## Exercise
This exercise asks for a copy of each line in the records below with the word "Expand" in it.

## Dataset entries
[Start of section]

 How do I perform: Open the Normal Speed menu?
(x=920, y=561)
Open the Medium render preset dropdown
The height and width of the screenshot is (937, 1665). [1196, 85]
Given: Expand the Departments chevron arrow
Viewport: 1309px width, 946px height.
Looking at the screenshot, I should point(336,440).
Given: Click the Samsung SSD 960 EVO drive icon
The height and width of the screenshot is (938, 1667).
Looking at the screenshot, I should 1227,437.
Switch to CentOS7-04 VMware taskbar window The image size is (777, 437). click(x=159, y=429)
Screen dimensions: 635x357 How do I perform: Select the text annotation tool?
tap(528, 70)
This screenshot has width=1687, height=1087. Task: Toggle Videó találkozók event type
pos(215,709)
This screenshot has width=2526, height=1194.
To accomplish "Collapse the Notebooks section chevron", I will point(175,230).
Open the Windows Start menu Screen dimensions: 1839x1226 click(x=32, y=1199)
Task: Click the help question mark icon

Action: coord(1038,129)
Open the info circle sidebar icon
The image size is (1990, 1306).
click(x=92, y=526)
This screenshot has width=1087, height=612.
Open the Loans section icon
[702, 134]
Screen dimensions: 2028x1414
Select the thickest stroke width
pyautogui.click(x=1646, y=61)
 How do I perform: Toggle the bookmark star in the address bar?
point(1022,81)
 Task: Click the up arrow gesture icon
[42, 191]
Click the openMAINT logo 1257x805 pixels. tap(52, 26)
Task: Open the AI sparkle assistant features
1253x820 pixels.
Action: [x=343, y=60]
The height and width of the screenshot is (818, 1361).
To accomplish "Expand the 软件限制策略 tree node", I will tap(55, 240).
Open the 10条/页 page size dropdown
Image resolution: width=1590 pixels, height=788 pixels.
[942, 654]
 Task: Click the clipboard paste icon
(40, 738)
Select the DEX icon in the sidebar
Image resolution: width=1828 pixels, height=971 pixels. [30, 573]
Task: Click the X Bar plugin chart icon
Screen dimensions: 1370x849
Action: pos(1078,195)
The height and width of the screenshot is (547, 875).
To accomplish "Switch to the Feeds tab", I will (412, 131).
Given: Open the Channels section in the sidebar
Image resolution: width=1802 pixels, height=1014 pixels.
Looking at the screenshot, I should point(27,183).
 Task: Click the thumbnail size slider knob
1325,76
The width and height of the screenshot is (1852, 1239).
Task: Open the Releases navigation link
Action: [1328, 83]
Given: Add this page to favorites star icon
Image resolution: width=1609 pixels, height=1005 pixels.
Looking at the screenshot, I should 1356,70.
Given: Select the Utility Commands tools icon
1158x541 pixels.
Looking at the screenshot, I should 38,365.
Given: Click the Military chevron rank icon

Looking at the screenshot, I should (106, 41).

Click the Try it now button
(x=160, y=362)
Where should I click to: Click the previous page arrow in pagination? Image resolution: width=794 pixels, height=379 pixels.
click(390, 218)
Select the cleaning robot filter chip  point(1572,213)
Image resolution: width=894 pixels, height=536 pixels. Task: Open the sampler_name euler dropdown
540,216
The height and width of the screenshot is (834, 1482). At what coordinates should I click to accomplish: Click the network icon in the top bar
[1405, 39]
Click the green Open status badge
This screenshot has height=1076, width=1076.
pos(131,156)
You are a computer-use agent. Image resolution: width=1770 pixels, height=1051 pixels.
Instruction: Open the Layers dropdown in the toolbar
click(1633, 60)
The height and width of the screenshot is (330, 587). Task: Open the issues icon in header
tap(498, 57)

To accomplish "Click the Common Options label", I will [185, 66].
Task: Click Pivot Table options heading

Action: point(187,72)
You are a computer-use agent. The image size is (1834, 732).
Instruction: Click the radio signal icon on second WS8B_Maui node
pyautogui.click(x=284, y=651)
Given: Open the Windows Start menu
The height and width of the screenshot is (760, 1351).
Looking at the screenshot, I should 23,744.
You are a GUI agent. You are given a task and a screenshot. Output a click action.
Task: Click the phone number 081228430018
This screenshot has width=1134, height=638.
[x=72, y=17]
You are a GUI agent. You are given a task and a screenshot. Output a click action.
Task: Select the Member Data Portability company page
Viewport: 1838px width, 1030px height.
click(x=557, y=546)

[End of section]

## Response box
Given: Expand the Departments chevron arrow
To accomplish "Expand the 软件限制策略 tree node", I will tap(55, 240).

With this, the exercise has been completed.